Stage 2 PR-A3b: real H.264 coefficients through daedalus-decoder, byte-exact
Final option-A deliverable. CLI now extracts real per-MB
coefficients from libavcodec via the inspection callback +
side-buffer (marfrit-packages 0016 + 0017), reconstructs the
pre-residual predicted samples P via inverse-of-IDCT-add, and
feeds daedalus-decoder with real (P, C, no edges). Daedalus
output BYTE-EXACT against libavcodec's pre-deblock AVFrame
across 5 frames at 320x240 and 3 frames at 1920x1088, all three
substrates (auto / cpu / qpu).
Path summary
------------
avctx->thread_count = 1 (single-threaded decode — 0017's
side buffer is per-H264Context;
multi-threaded would race)
avctx->skip_loop_filter = AVDISCARD_ALL (AVFrame stays pre-deblock so the
P-recovery subtraction is exact)
ff_h264_set_mb_inspect_cb (registers the callback)
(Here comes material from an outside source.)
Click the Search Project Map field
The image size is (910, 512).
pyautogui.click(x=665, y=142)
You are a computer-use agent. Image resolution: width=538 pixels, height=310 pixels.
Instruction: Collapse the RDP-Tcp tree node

Inspection callback (per MB, fires post-hl_decode_mb):
- Gate on IS_INTRA4x4 && !IS_8x8DCT && !IS_INTRA_PCM (skipped MBs
fall back to identity-passthrough in the main loop)
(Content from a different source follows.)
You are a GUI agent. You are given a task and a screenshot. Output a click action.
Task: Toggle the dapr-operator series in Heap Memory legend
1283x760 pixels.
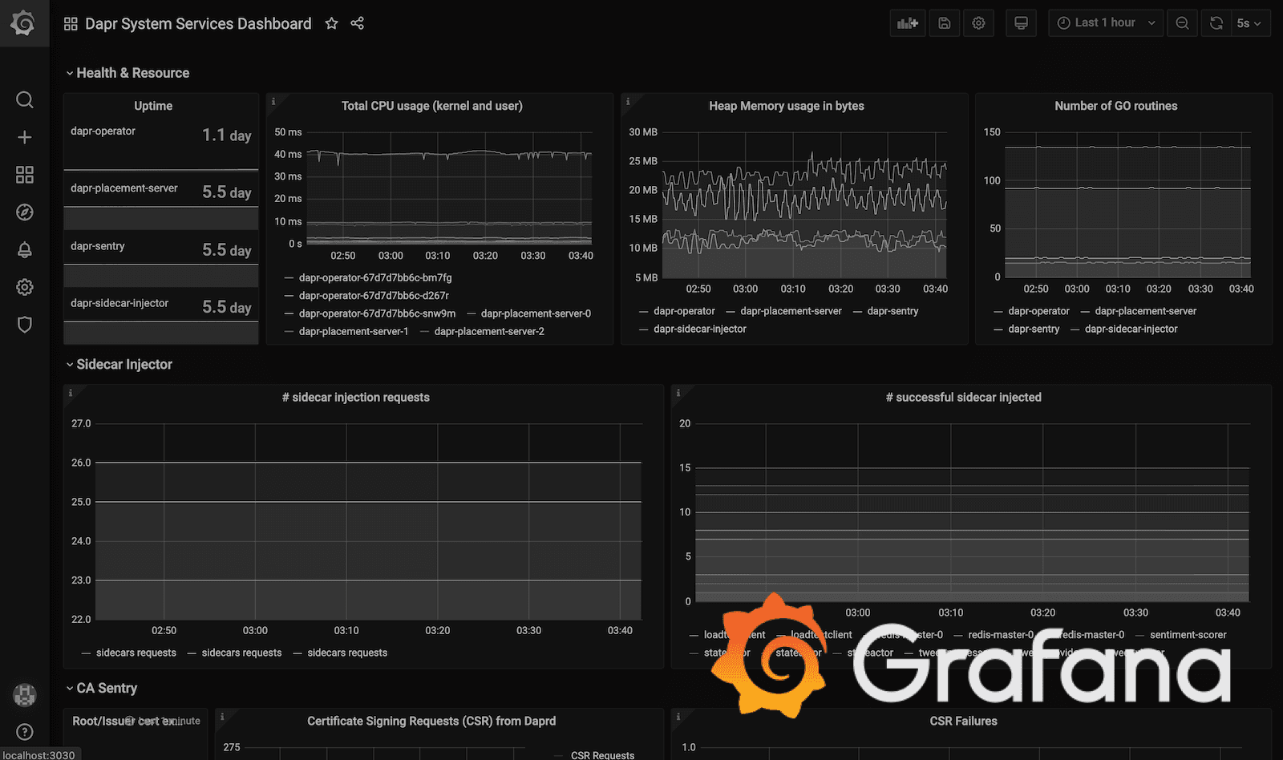pyautogui.click(x=683, y=311)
- Snapshot pre-deblock pixels from h->cur_pic.f->data[0]
- Read coefficients from h->mb_inspect_coeffs (= sl->mb copy, the
0017 side buffer)
- For each 4x4 block (16/MB in raster order, indexed via
raster_to_zscan[] to find its slot in the z-scan-ordered side
buffer): compute IDCT(C) using a transcribed H.264 C reference,
derive P = clip(pre_deblock - ((IDCT + 32) >> 6))
- Stash per-MB capture (P + C) for the main loop
Main loop:
- Default identity-passthrough (predicted = AVFrame pixels, coeffs = 0)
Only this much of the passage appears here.